2.趋化因子:趋化因子是肿瘤炎性环境的重要组成部分[25]。趋化因子及其受体已经被证明在肿瘤细胞局部侵犯和远处转移中起重要作用。趋化因子也能提供增殖信号使得肿瘤细胞能在远处器官中生存。Marchee等[26]报道,PDAC强表达趋化因子受体CX3CR1,而正常胰腺上皮细胞不表达。CX3CR1高表达与PNI呈相关,且与术后早期复发相关。CX3CR1专一性地结合跨膜趋化因子CX3CL1。神经细胞大量表达CX3CL1,其主要是介导内皮细胞与神经细胞的粘附。CX3CR1阳性表达的PDAC细胞通过激活Gi蛋白和黏附分子(β1-整合素和黏着斑激酶)向CX3CL1配体迁移,特别是神经细胞[26]。因此,CX3CL1-CX3CR1信号通路可能是将来减少PNI发生的一个有前景的靶点[27]。

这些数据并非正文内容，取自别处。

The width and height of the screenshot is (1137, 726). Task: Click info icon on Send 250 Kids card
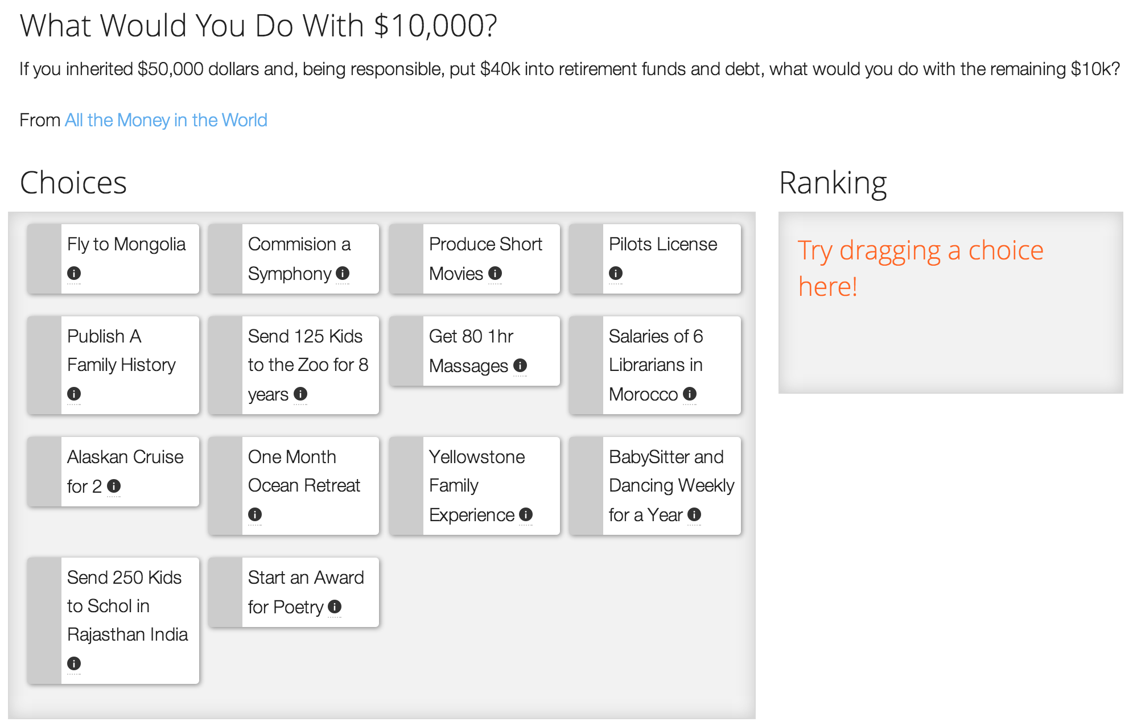(x=74, y=663)
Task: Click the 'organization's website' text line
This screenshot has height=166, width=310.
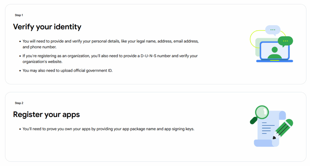Action: [x=42, y=62]

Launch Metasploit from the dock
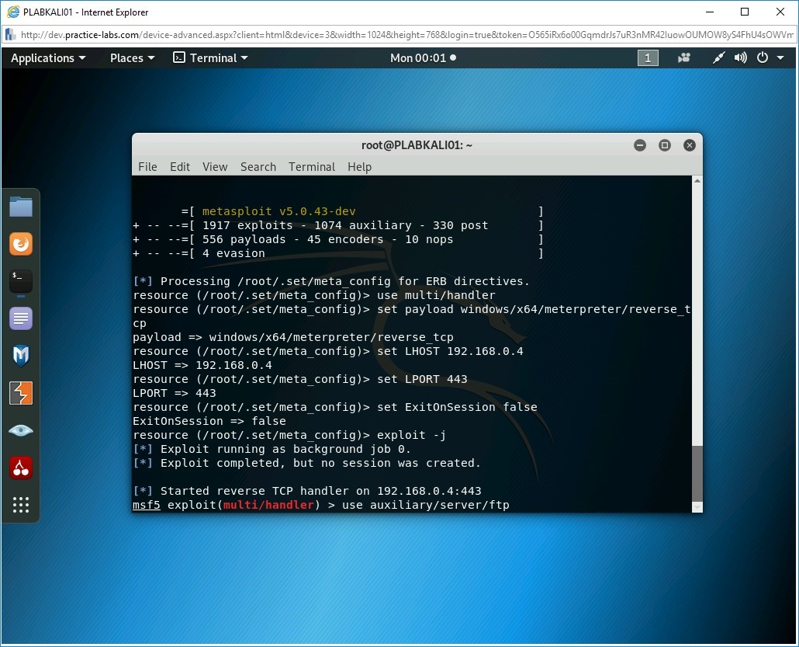click(x=21, y=356)
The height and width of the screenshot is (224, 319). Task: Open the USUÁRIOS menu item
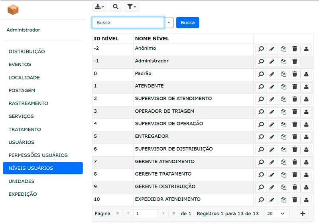tap(22, 142)
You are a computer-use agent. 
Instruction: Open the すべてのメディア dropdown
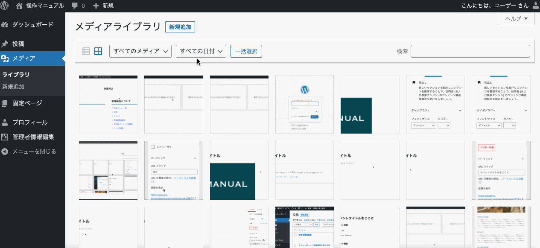tap(140, 51)
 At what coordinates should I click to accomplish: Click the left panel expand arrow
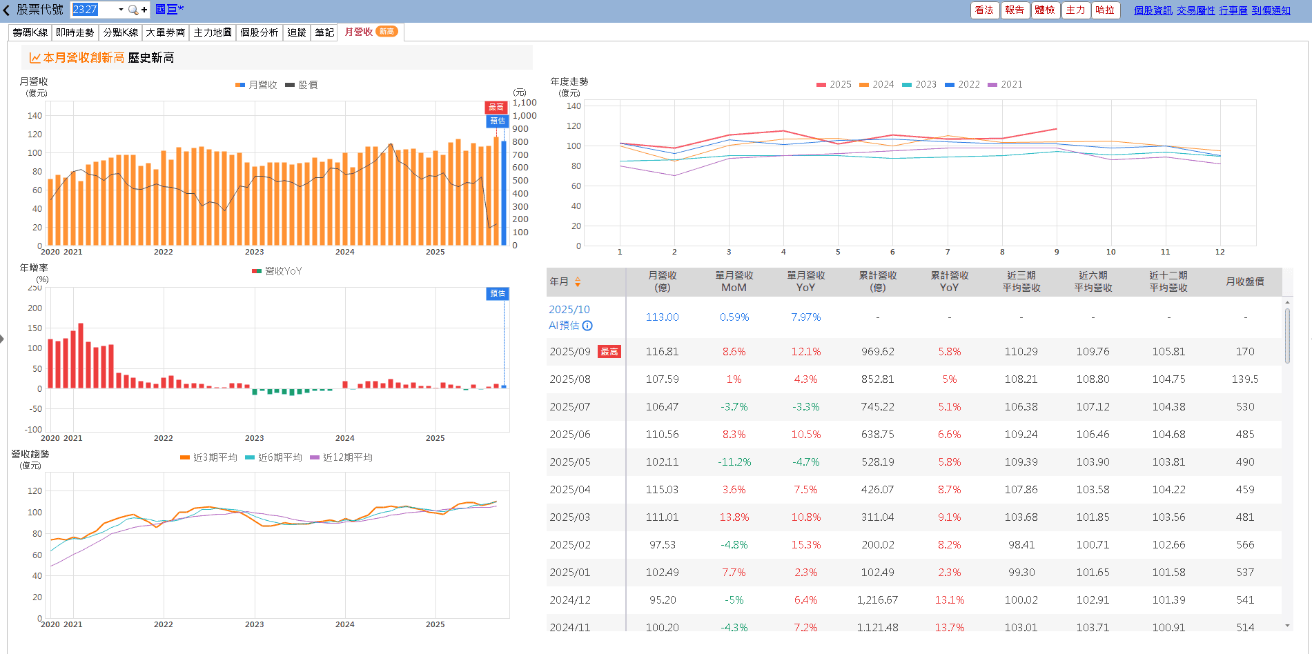(2, 338)
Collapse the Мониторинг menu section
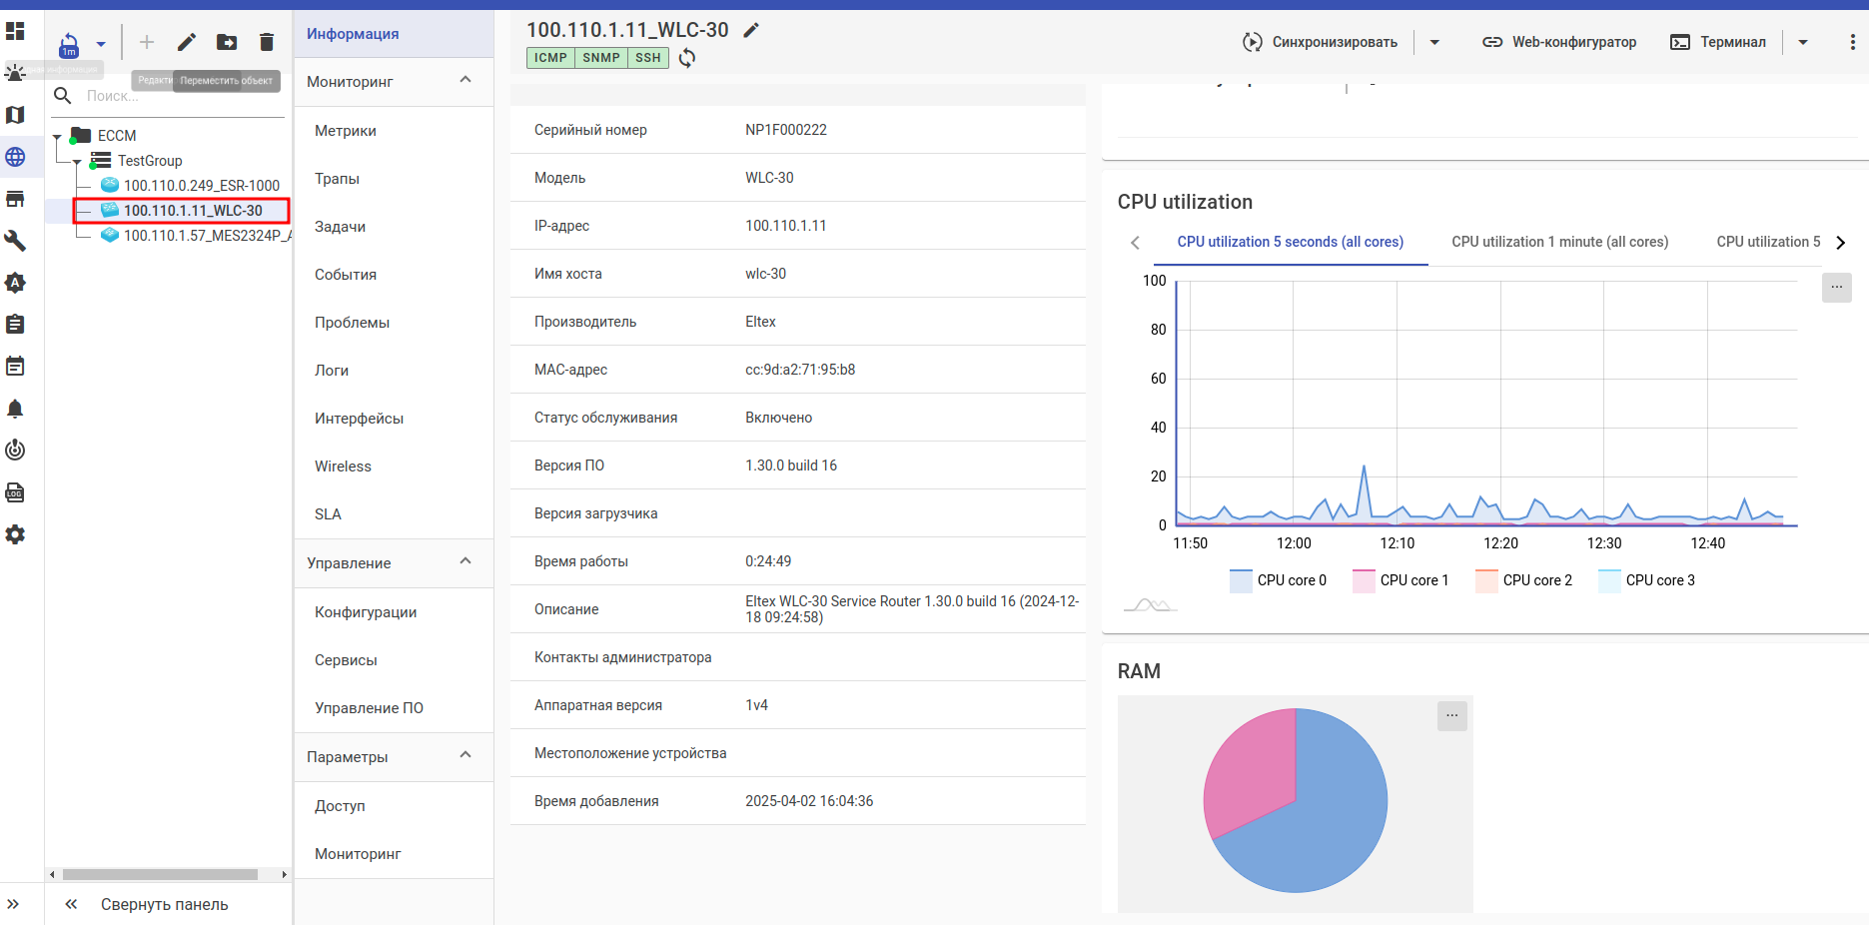Screen dimensions: 1869x925 (466, 80)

另外,轴突引导分子脑信号蛋白3A(SEMA3A)及其受体神经丛状蛋白A1(PLXNA1)和神经纤毛素1(NRP1)在胰腺癌组织中高表达,且与患者生存期缩短和肿瘤侵袭性、转移潜力增强相关。尽管92%的患者表现出PNI,但SEMA3A表达与PNI状态之间未发现有明显的关联[28]。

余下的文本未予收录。